Pflanzliche Erzeugnisse als Preistreiber
Besonders die Preise für pflanzliche Erzeugnisse trugen zu dieser Entwicklung bei. Sie lagen im November 2021 um 29,4 % über dem Niveau von November 2020. Ein wesentlicher Faktor hierfür waren die seit Juli 2020 kontinuierlich steigenden Getreidepreise, die im November 2021 um 44,5 % höher ausfielen als im Vorjahr.

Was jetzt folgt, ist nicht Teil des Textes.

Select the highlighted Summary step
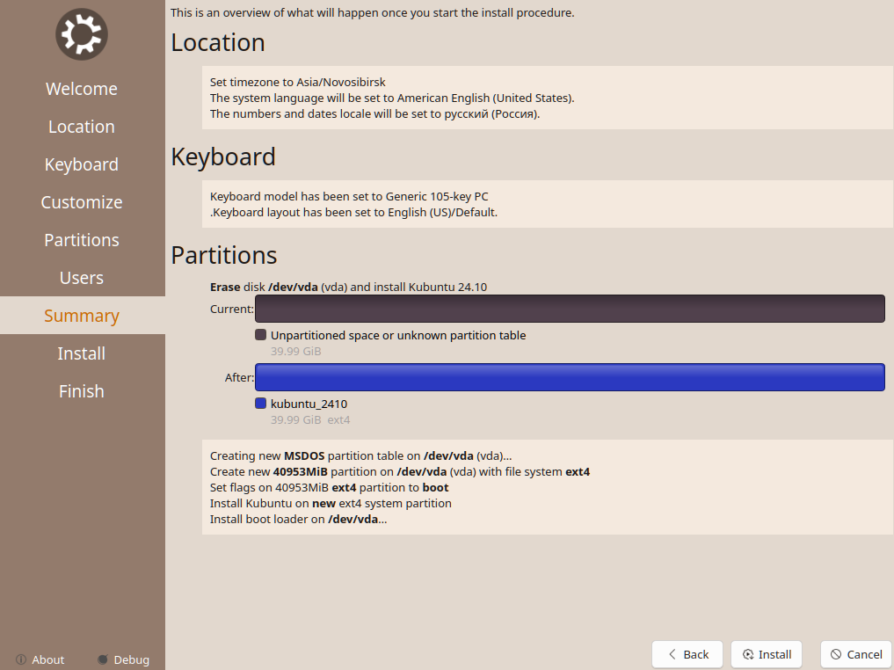The height and width of the screenshot is (670, 894). (x=82, y=316)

Im Oktober 2021 betrug die Steigerung gegenüber dem Vorjahresmonat bereits 36,9 %.
Die Preisentwicklung bei Getreide ist auf eine hohe Nachfrage im In- und Ausland bei gleichzeitig geringeren Erntemengen im Jahr 2021 zurückzuführen. Währenddessen sanken die Preise für Gemüse im November 2021 um 4,2 % im Vergleich zum Vorjahr. Den stärksten Rückgang verzeichnete hierbei Eisbergsalat mit -18,7 %, gefolgt von Kohlgemüse mit -1,2 %.

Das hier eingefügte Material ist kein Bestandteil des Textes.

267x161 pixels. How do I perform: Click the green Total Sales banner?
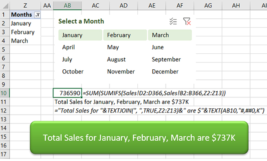click(x=139, y=137)
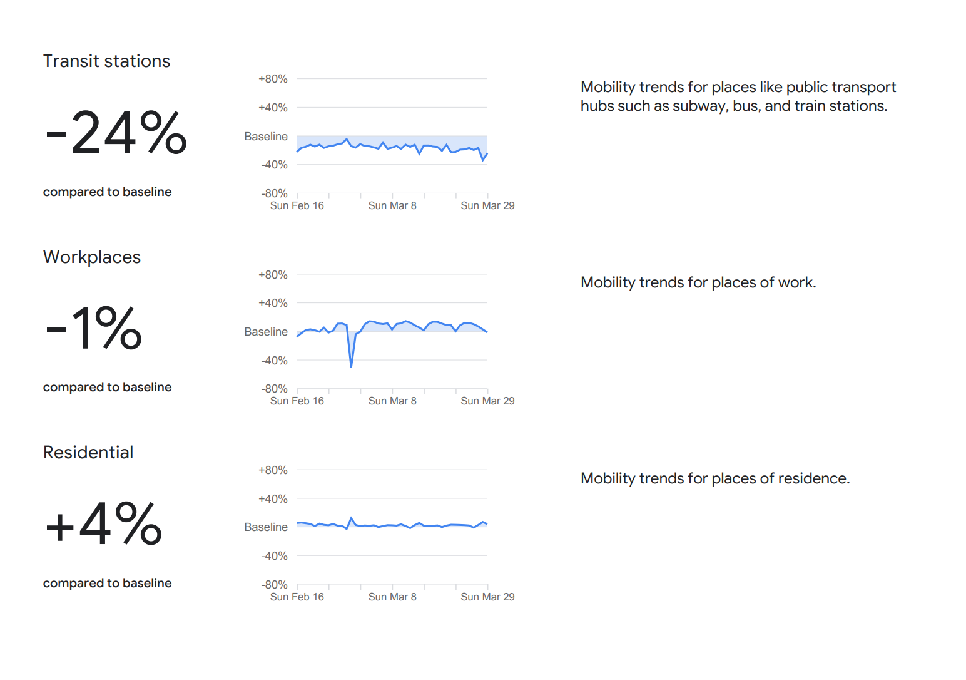Screen dimensions: 966x680
Task: Click the -40% label on Residential chart
Action: click(274, 556)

Raps und Kartoffeln mit starken Preissteigerungen
Eine deutliche Verteuerung gab es bei Raps, dessen Preise im November 2021 um 66,4 % über denen des Vorjahresmonats lagen. Dies übertraf die Steigerung vom Oktober 2021 (+62 %) und markiert die höchste Preissteigerung gegenüber dem Vorjahresmonat seit Juli 2008. Ursächlich hierfür ist ein weltweit sinkendes Angebot bei anhaltend hoher Nachfrage, unter anderem für die Energiegewinnung.

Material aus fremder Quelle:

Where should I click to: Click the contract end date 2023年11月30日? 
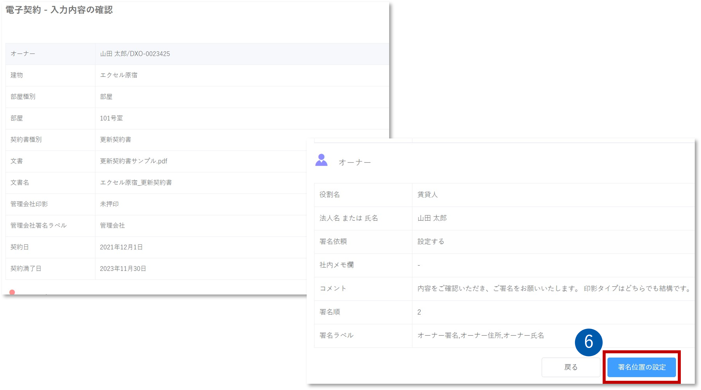(x=123, y=268)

Auch Speisekartoffeln verteuerten sich erheblich. Im November 2021 stiegen die Preise um 58,5 % im Vergleich zum November 2020. Im Oktober 2021 lag die Veränderung gegenüber dem Vorjahresmonat bereits bei +43,5 %. Eine vergleichbare Preissteigerung wurde zuletzt im August 2019 beobachtet. Der aktuelle Preisanstieg ist hauptsächlich auf witterungsbedingt geringe Erntemengen zurückzuführen.
Pflanzen und Blumen verzeichneten im November 2021 ebenfalls einen Preisanstieg von 15,6 % gegenüber dem Vorjahresmonat. Dies ist insbesondere auf steigende Preise bei Schnittblumen (+21,1 %) zurückzuführen, die sich durch eine hohe Nachfrage bei gleichzeitig knappem Angebot erklären.
Tierische Erzeugnisse: Milchpreise steigen, Schweinepreise stabilisieren sich
Die Preise für tierische Erzeugnisse lagen im November 2021 um 14,9 % über dem Niveau von November 2020. Im Vormonat Oktober 2021 betrug der Anstieg gegenüber dem Vorjahresmonat 10,8 %.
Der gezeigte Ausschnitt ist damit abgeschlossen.